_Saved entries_
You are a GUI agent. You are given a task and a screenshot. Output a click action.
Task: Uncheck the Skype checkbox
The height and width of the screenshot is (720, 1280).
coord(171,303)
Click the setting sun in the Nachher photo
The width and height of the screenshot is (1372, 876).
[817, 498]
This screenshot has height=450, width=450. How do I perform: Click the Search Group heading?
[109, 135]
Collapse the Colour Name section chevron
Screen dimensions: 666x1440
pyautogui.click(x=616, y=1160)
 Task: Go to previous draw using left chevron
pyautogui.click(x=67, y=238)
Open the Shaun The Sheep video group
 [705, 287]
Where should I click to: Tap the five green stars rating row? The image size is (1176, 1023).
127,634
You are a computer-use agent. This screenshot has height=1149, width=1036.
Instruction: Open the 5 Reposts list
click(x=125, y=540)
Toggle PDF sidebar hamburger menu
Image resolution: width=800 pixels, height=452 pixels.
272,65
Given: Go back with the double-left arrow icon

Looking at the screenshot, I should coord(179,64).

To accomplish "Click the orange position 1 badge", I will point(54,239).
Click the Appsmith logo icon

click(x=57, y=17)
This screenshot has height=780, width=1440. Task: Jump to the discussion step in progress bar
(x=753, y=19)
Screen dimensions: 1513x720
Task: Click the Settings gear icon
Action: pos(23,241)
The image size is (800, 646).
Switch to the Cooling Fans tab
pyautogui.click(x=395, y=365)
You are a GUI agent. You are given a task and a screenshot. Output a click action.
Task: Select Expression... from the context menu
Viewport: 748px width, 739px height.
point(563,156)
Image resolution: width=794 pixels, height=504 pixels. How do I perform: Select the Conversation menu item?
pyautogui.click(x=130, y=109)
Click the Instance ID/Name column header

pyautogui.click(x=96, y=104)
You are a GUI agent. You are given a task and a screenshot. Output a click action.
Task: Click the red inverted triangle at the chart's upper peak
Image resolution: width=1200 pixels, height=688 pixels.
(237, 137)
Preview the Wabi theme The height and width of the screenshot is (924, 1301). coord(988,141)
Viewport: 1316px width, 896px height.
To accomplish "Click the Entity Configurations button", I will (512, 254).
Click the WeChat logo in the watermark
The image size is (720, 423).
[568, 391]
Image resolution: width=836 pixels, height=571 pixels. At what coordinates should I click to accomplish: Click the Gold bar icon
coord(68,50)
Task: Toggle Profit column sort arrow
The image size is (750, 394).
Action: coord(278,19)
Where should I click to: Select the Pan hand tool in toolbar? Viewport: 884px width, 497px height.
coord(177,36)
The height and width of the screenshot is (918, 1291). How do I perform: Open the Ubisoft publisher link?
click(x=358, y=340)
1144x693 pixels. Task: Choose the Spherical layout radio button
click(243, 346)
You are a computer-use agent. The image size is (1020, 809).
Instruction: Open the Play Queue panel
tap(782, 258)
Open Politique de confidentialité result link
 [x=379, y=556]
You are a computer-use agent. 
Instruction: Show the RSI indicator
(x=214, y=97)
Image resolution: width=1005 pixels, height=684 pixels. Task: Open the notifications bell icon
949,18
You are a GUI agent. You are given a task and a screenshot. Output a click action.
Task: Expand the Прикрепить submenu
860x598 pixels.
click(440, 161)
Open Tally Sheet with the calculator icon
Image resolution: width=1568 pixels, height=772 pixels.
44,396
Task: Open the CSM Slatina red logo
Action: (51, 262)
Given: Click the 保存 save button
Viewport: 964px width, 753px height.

_Problem requirements_
Return only those lines that run from the one containing "Image resolution: width=836" through the end of the entries, keeping each exactly as written.

_Answer area_
Image resolution: width=836 pixels, height=571 pixels. At what coordinates should I click to accomplish: Click the Gold bar icon
coord(68,50)
Task: Toggle Profit column sort arrow
The image size is (750, 394).
Action: coord(278,19)
Where should I click to: Select the Pan hand tool in toolbar? Viewport: 884px width, 497px height.
coord(177,36)
The height and width of the screenshot is (918, 1291). How do I perform: Open the Ubisoft publisher link?
click(x=358, y=340)
1144x693 pixels. Task: Choose the Spherical layout radio button
click(243, 346)
You are a computer-use agent. The image size is (1020, 809).
Instruction: Open the Play Queue panel
tap(782, 258)
Open Politique de confidentialité result link
 [x=379, y=556]
You are a computer-use agent. 
Instruction: Show the RSI indicator
(x=214, y=97)
Image resolution: width=1005 pixels, height=684 pixels. Task: Open the notifications bell icon
949,18
You are a GUI agent. You are given a task and a screenshot. Output a click action.
Task: Expand the Прикрепить submenu
860x598 pixels.
click(440, 161)
Open Tally Sheet with the calculator icon
Image resolution: width=1568 pixels, height=772 pixels.
44,396
Task: Open the CSM Slatina red logo
Action: (51, 262)
Given: Click the 保存 save button
Viewport: 964px width, 753px height.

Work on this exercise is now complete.